Since the inception of television back in the 1950s, it has become a staple in the average household. Providing families with hours of entertainment every day, including gripping TV shows and dramas that keep people on the edge of their seats.
Especially during the Ramadan season, each year, all of us sit down and watch the latest episodes, discussing the plot as it unfolds and rooting for the main characters.
While it’s no surprise that a good show resonates with viewers due to its good writing, direction, and for the article’s purpose acting, sometimes viewers have the lines blurred between fiction and reality.
Audiences get heavily invested in the storylines, and hold deep grudges against the villains who have wronged the main character that they seem not to differentiate that it is not real. Actors who play their roles too well, suffer the consequences of getting online hate, and bullying from their fans.
This phenomenon isn’t limited to villains but to main characters as well, as fans grow to love these characters as if they are real and reach out to the actors directly. It reached the extent of invading their privacy and investing their emotional energy, interest, and time to form a connection.
For example, Jory Bakr, who plays Wedad in Gaffar El Omeda, and Mohamed Abdelazim, who plays Hag Sayed in Taht El Wesaya, have been receiving hateful comments, uncalled bullying, and death threats online, for simply playing their characters well.
Let’s break down this phenomenon. First, we need to define what a parasocial relationship is.
A parasocial relationship is a one-sided relationship between an everyday person and a celebrity or fictional character.
Although audience members are not actually in a relationship with the other person, they feel a sense of intimacy in their parasocial relationships.
We have seen it recently with how people reacted to the latest episode of Gaffer El Omeda when Gaffer was declared innocent in the case of smuggling drugs. People across Egypt celebrate the news as if Egypt won the world cup.
This type of relationship isn't exclusive to Egyptians, as we see it in every country. But this Ramadan season, the degree to which people seem to forget that shows are works of fiction is astonishing.

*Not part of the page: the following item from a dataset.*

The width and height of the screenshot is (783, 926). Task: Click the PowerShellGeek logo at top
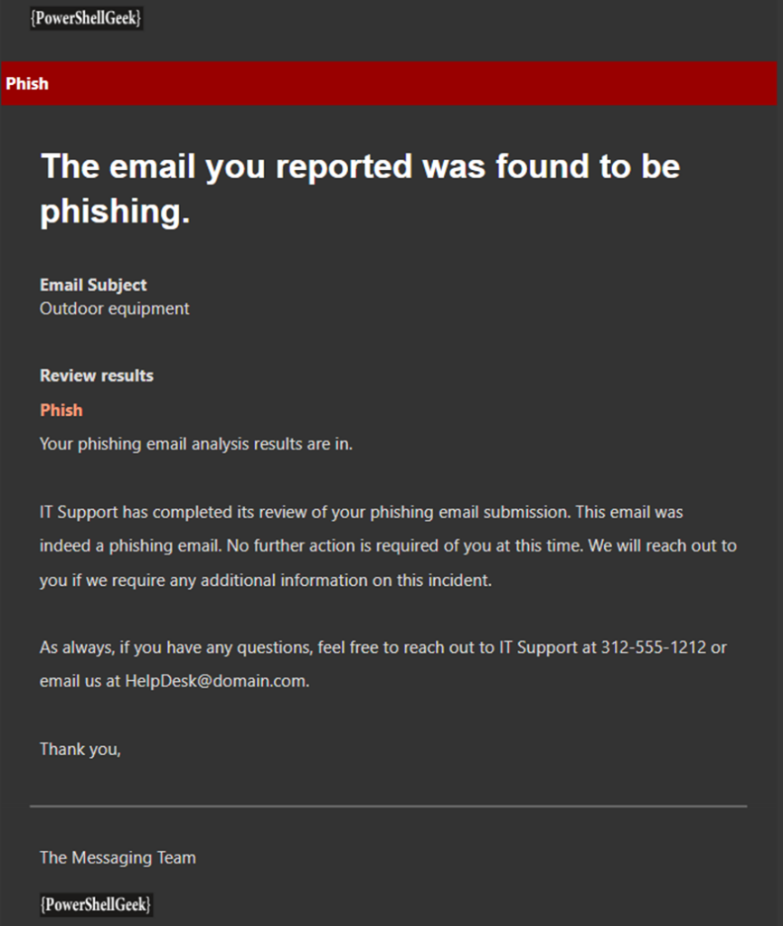[x=86, y=18]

Viewers are too invested in the characters they see or spend too much time-consuming media such as watching interviews, live streams, and keeping up with the lives of celebrities, without realizing their way of showing “gratitude” or “anger” is crossing the line and destroying privacy towards actors.
According to verywellmind.com, having a parasocial relationship with a media personality can influence someone's behavior, beliefs, and trust toward different groups of people.
Here, we need to ask a vital question, how to end a parasocial relationship? How to shatter the illusion of feeling personal allegiance or complete hatred towards celebrities?
This ends just like any other relationship, with a breakup.
A parasocial breakup happens when a TV show ends. It feels like a breakup without the "it's not you. It's me" cliche. Audiences might miss the characters intensely or move on from admiring the celebrity due to their change of taste.
Even though the parasocial breakup happens when the TV show ends, some types of parasocial relationships are formed with the real celebrity, not just their character.
It’s important to remind ourselves that celebrities, with all their fame and fortune, are still human beings. They have feelings and emotions just like we do. We must respect their privacy and not send hatred or threats towards them.